===== MATERIAL FOR THIS EXERCISE =====

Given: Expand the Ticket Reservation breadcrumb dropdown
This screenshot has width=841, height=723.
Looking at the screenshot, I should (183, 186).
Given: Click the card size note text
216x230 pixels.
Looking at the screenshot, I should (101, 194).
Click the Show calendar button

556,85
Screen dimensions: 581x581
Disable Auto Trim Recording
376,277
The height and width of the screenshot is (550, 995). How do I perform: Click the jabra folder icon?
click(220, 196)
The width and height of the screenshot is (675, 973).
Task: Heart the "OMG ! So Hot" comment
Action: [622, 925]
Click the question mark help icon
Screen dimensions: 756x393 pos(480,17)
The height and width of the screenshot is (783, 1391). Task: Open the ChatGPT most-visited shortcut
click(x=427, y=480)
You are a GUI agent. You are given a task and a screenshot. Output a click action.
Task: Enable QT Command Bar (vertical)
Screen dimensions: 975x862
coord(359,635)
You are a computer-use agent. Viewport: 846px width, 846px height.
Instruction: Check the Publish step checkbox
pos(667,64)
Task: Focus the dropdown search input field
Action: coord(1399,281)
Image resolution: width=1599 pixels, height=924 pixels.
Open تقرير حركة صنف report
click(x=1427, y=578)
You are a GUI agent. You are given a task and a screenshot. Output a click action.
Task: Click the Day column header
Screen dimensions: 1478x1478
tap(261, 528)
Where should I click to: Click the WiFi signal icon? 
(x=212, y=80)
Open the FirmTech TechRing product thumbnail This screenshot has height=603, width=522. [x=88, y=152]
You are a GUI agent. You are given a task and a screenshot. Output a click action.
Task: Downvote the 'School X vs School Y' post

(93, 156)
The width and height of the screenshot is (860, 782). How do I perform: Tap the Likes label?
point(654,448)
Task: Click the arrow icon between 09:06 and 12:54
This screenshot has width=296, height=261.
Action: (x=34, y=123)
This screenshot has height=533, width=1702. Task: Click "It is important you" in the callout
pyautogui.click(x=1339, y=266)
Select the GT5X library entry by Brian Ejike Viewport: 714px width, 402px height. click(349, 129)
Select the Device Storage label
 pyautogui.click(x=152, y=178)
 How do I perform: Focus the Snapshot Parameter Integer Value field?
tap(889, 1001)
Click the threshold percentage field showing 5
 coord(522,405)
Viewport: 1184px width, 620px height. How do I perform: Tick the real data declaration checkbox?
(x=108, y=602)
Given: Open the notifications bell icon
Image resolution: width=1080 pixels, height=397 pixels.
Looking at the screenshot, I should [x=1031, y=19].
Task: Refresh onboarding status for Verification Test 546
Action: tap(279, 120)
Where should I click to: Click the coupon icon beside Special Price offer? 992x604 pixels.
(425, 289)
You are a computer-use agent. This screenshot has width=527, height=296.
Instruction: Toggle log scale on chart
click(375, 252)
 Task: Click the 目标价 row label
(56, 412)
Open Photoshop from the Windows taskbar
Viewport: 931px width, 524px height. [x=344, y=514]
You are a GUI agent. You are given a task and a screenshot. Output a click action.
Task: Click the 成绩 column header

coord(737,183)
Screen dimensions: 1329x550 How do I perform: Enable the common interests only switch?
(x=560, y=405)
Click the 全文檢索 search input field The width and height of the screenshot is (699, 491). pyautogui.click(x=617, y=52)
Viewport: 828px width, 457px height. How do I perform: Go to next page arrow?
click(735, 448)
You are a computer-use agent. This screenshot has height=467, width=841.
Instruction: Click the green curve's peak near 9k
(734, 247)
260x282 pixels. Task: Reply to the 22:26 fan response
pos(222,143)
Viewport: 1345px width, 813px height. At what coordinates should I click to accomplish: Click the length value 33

=====

▶ [GOAL] Can you substitute "Step" for "Instruction" in the lines starting with the line that contains "has height=467, width=841." and going on through the line that contains "pos(222,143)", and give back only those lines with nothing else changed?

▶ [CORRECT RESULT]
You are a computer-use agent. This screenshot has height=467, width=841.
Step: Click the green curve's peak near 9k
(734, 247)
260x282 pixels. Task: Reply to the 22:26 fan response
pos(222,143)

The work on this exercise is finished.